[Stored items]
-- Opening Marker --

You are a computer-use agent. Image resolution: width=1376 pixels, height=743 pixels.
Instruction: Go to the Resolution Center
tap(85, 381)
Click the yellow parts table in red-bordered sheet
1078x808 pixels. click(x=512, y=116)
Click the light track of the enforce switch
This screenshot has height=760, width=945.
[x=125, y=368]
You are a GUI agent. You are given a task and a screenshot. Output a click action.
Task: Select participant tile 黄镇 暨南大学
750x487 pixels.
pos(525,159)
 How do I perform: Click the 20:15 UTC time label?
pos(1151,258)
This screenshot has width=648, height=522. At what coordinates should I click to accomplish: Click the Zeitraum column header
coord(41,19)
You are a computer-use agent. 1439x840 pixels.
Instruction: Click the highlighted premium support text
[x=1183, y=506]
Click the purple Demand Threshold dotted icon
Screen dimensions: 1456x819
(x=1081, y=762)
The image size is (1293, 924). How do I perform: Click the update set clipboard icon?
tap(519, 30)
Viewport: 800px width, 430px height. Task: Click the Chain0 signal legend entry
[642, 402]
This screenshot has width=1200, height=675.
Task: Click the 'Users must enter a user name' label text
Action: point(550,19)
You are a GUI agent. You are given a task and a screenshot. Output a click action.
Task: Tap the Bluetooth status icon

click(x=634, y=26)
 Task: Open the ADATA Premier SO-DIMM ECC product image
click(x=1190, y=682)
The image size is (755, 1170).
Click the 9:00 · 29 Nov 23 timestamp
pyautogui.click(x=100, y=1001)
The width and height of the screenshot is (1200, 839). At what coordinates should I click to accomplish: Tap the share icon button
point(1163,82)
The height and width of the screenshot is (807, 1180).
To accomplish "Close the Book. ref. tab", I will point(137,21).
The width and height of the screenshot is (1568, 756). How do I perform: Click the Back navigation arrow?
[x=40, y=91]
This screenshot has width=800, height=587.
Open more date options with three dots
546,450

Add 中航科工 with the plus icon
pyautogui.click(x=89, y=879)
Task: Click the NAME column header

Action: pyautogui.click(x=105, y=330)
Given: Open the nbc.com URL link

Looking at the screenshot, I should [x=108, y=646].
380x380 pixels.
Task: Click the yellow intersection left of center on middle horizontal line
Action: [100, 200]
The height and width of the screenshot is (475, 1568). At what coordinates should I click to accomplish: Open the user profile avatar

-- Closing Marker --

## [Work required]
Each line of the data must be set down again as it is.

## [Result]
You are a computer-use agent. Image resolution: width=1376 pixels, height=743 pixels.
Instruction: Go to the Resolution Center
tap(85, 381)
Click the yellow parts table in red-bordered sheet
1078x808 pixels. click(x=512, y=116)
Click the light track of the enforce switch
This screenshot has height=760, width=945.
[x=125, y=368]
You are a GUI agent. You are given a task and a screenshot. Output a click action.
Task: Select participant tile 黄镇 暨南大学
750x487 pixels.
pos(525,159)
 How do I perform: Click the 20:15 UTC time label?
pos(1151,258)
This screenshot has width=648, height=522. At what coordinates should I click to accomplish: Click the Zeitraum column header
coord(41,19)
You are a computer-use agent. 1439x840 pixels.
Instruction: Click the highlighted premium support text
[x=1183, y=506]
Click the purple Demand Threshold dotted icon
Screen dimensions: 1456x819
(x=1081, y=762)
The image size is (1293, 924). How do I perform: Click the update set clipboard icon?
tap(519, 30)
Viewport: 800px width, 430px height. Task: Click the Chain0 signal legend entry
[642, 402]
This screenshot has width=1200, height=675.
Task: Click the 'Users must enter a user name' label text
Action: point(550,19)
You are a GUI agent. You are given a task and a screenshot. Output a click action.
Task: Tap the Bluetooth status icon

click(x=634, y=26)
 Task: Open the ADATA Premier SO-DIMM ECC product image
click(x=1190, y=682)
The image size is (755, 1170).
Click the 9:00 · 29 Nov 23 timestamp
pyautogui.click(x=100, y=1001)
The width and height of the screenshot is (1200, 839). At what coordinates should I click to accomplish: Tap the share icon button
point(1163,82)
The height and width of the screenshot is (807, 1180).
To accomplish "Close the Book. ref. tab", I will point(137,21).
The width and height of the screenshot is (1568, 756). How do I perform: Click the Back navigation arrow?
[x=40, y=91]
This screenshot has width=800, height=587.
Open more date options with three dots
546,450

Add 中航科工 with the plus icon
pyautogui.click(x=89, y=879)
Task: Click the NAME column header

Action: pyautogui.click(x=105, y=330)
Given: Open the nbc.com URL link

Looking at the screenshot, I should [x=108, y=646].
380x380 pixels.
Task: Click the yellow intersection left of center on middle horizontal line
Action: [100, 200]
The height and width of the screenshot is (475, 1568). At what coordinates should I click to accomplish: Open the user profile avatar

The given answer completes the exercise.